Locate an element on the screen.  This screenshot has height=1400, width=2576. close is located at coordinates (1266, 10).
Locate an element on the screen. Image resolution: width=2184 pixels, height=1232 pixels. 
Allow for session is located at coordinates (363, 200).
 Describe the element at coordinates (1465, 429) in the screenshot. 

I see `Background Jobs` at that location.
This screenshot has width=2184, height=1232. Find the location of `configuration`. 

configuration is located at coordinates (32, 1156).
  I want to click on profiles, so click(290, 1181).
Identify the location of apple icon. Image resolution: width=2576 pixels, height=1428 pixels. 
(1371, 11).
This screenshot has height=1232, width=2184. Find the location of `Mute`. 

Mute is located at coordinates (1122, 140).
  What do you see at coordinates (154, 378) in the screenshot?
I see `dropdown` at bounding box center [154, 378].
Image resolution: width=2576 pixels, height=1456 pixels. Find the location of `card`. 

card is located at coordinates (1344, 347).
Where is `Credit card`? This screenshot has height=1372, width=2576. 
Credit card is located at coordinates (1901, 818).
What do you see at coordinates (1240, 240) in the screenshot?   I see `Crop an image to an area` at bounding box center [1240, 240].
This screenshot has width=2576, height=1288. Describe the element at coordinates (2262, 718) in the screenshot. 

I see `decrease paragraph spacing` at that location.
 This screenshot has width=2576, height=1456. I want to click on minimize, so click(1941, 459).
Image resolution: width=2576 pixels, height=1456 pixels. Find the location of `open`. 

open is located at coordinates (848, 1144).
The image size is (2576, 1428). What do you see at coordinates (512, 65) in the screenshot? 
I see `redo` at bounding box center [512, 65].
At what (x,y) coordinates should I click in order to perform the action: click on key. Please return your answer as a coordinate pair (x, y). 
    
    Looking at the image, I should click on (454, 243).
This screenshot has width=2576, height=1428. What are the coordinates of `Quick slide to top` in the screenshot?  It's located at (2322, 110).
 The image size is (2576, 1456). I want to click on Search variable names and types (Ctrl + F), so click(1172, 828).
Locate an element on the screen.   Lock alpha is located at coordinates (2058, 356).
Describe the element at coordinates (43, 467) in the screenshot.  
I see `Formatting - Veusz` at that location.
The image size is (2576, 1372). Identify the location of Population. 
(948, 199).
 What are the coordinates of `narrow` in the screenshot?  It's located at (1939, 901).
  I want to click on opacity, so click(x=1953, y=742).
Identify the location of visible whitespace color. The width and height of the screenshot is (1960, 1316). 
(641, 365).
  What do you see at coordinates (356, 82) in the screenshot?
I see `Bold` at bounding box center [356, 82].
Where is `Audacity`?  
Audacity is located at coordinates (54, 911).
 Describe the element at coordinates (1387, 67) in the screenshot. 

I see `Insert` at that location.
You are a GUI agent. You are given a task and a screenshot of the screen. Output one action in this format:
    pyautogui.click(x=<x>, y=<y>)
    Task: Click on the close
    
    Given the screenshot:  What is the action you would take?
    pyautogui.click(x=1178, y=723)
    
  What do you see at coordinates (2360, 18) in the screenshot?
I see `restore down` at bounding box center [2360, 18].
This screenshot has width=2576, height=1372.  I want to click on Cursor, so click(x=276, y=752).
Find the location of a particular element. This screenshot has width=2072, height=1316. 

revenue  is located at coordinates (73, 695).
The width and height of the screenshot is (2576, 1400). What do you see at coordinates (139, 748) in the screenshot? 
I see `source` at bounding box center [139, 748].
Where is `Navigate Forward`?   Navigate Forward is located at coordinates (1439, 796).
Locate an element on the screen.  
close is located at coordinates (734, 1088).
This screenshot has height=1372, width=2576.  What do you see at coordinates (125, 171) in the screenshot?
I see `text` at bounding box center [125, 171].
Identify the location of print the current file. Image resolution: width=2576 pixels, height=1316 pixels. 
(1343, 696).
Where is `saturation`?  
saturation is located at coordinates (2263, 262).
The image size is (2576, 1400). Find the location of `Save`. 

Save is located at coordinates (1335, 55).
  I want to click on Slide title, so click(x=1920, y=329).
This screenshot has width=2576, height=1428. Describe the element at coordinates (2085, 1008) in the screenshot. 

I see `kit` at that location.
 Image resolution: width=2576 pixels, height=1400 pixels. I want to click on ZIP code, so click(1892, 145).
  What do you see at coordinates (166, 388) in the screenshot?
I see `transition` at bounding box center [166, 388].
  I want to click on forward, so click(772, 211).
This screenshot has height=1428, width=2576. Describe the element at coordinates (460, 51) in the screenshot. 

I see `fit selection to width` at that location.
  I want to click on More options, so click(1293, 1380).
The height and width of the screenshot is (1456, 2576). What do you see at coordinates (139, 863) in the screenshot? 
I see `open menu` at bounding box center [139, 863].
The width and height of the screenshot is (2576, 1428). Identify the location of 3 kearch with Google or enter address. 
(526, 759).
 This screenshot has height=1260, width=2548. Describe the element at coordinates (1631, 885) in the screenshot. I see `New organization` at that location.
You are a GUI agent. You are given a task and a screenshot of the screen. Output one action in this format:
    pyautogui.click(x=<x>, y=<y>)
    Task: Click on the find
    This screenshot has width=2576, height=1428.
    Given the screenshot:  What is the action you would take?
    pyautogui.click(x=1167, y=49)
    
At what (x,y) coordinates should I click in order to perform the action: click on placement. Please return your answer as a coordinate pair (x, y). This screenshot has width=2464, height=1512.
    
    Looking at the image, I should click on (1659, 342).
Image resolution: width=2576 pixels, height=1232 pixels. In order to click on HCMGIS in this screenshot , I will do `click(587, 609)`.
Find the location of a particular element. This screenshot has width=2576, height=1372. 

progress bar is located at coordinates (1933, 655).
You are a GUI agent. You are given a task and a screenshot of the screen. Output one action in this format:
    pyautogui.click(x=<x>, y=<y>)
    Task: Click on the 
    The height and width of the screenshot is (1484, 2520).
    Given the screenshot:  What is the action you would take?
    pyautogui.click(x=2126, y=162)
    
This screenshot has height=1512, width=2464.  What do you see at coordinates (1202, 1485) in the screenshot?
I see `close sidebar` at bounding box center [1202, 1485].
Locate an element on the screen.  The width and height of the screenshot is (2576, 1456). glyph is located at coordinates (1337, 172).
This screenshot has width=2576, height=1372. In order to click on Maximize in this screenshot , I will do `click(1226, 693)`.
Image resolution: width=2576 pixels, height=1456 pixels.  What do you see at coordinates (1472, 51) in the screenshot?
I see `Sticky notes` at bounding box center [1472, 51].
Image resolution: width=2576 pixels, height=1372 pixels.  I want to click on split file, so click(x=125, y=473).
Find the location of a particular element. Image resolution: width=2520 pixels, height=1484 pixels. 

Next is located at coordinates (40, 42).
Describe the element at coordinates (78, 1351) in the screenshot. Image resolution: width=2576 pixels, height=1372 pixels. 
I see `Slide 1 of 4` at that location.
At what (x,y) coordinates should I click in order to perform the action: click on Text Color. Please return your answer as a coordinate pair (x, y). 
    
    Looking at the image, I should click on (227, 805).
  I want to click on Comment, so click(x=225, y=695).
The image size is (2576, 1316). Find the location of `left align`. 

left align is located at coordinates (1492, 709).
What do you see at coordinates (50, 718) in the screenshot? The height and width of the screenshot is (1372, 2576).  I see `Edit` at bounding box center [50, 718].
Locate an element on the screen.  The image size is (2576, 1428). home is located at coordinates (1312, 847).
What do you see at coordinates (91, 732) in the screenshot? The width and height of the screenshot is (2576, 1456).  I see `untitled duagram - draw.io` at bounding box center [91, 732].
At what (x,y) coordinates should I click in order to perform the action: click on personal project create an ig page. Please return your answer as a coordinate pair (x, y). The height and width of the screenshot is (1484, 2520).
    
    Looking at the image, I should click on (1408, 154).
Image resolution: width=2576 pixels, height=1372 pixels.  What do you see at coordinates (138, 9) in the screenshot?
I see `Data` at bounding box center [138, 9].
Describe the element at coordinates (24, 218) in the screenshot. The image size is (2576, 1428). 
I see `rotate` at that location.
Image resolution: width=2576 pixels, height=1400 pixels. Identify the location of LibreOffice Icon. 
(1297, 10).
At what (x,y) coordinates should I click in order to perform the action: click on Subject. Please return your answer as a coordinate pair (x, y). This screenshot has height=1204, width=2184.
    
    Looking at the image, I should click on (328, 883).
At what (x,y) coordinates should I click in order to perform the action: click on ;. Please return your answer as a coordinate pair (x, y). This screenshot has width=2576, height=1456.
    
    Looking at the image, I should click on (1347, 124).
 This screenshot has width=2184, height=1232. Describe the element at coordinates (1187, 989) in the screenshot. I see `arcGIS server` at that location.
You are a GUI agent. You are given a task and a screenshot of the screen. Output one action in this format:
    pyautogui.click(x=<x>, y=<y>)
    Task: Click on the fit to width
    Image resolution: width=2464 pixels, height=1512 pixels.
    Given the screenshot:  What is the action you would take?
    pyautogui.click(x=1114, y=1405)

YOUR OBJECTIVE
Please output the records above verbatim, from the line containing "What do you see at coordinates (1240, 240)" through the line containing "This screenshot has width=2576, height=1456. I".

EXERCISE RESULT
What do you see at coordinates (1240, 240) in the screenshot?   I see `Crop an image to an area` at bounding box center [1240, 240].
This screenshot has width=2576, height=1288. Describe the element at coordinates (2262, 718) in the screenshot. 

I see `decrease paragraph spacing` at that location.
 This screenshot has width=2576, height=1456. I want to click on minimize, so click(1941, 459).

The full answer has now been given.